#### SOURCE PASSAGE:
-- Begin --

In [1]:
import pandas as pd
import requests
from io import StringIO

class AtomicDataLoader:
    def __init__(self, source):
        self.source = source

    def load_data(self):
        if self.source.startswith('http://') or self.source.startswith('https://'):
            response = requests.get(self.source)
            lines = response.text.split('\n')
        else:
            with open(self.source, 'r') as file:
                lines = file.readlines()
        
        data = []
        for line in lines[1:]:  # Skip the first line
            if line.strip():  # Skip empty lines
                parts = line.split()
                element = parts[0]
                index = int(parts[1])
                x_coord = float(parts[2])
                y_coord = float(parts[3])
                z_coord = float(parts[4])
                data.append([element, index, x_coord, y_coord, z_coord])
        
        df = pd.DataFrame(data, columns=['Element', 'Index', 'X', 'Y', 'Z'])
        return df

# # Usage example with a file path
# file_path = '/mnt/data/sio2-cart.chem3d'
# loader = AtomicDataLoader(file_path)
# df = loader.load_data()

# Usage example with a URL
url = 'https://isaacs.sourceforge.io/tests/sio2-cart.chem3d'
loader = AtomicDataLoader(url)

-- End --

#### GIVEN MATERIAL:
-- Begin --

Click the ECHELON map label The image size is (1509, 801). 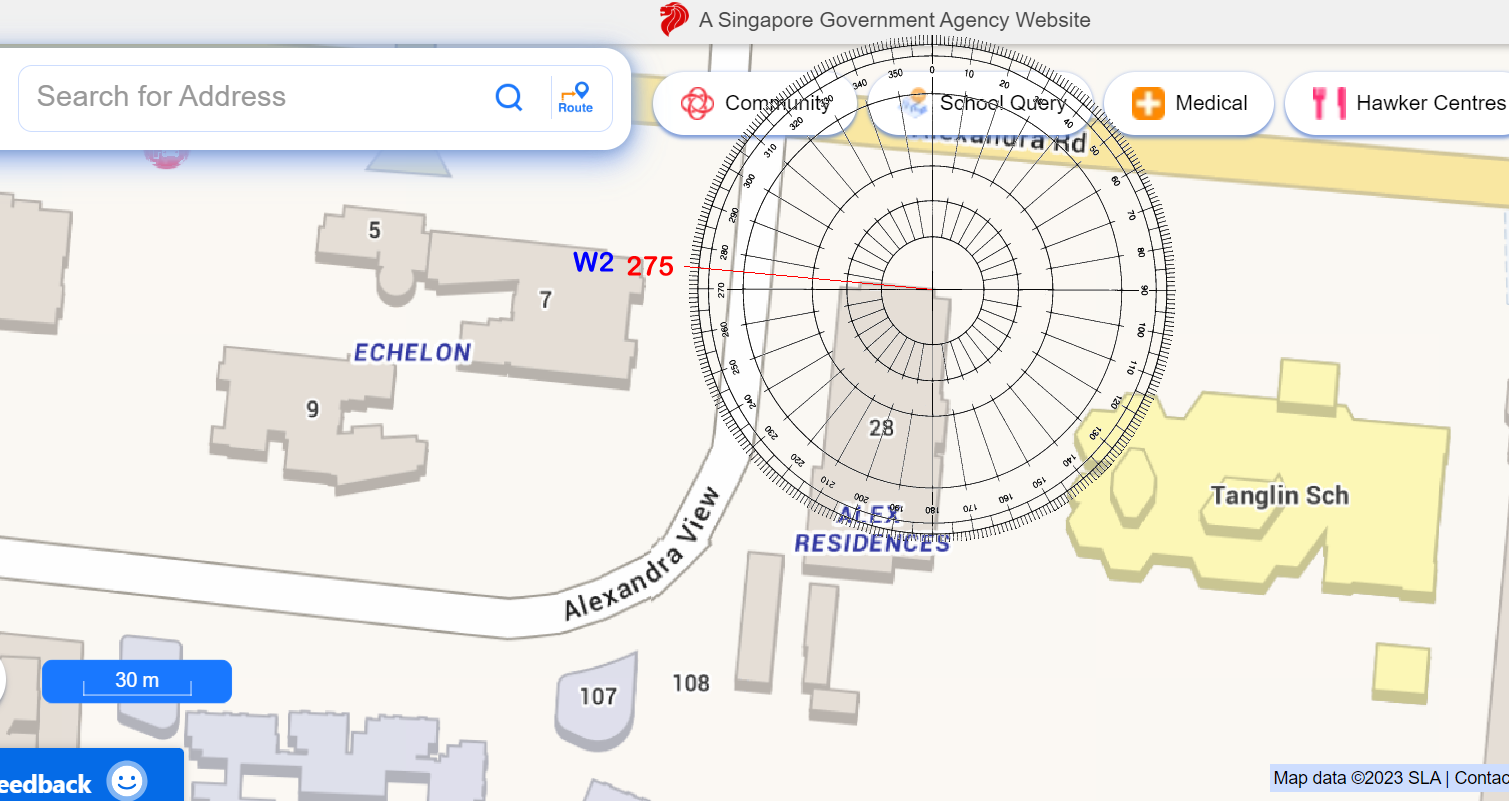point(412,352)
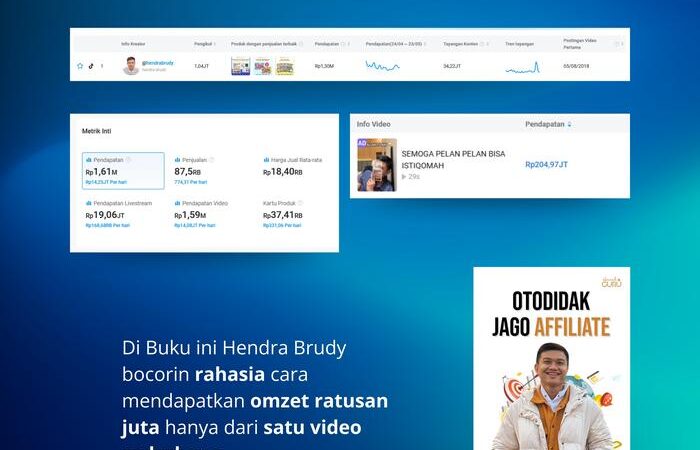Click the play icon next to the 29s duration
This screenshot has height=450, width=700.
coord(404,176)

-- End --

#### WRITTEN REQUEST:
In the data-loader code above, why does load_data check whether the source begins with "http://" or "https://"? Explain in one to three sentences.

#### RESULT OF THIS TASK:
The check decides how the lines are obtained. If the source is a web address, the method fetches it with requests.get and splits the response text at newline characters. Otherwise it treats the source as a local file path, opens the file and reads its lines.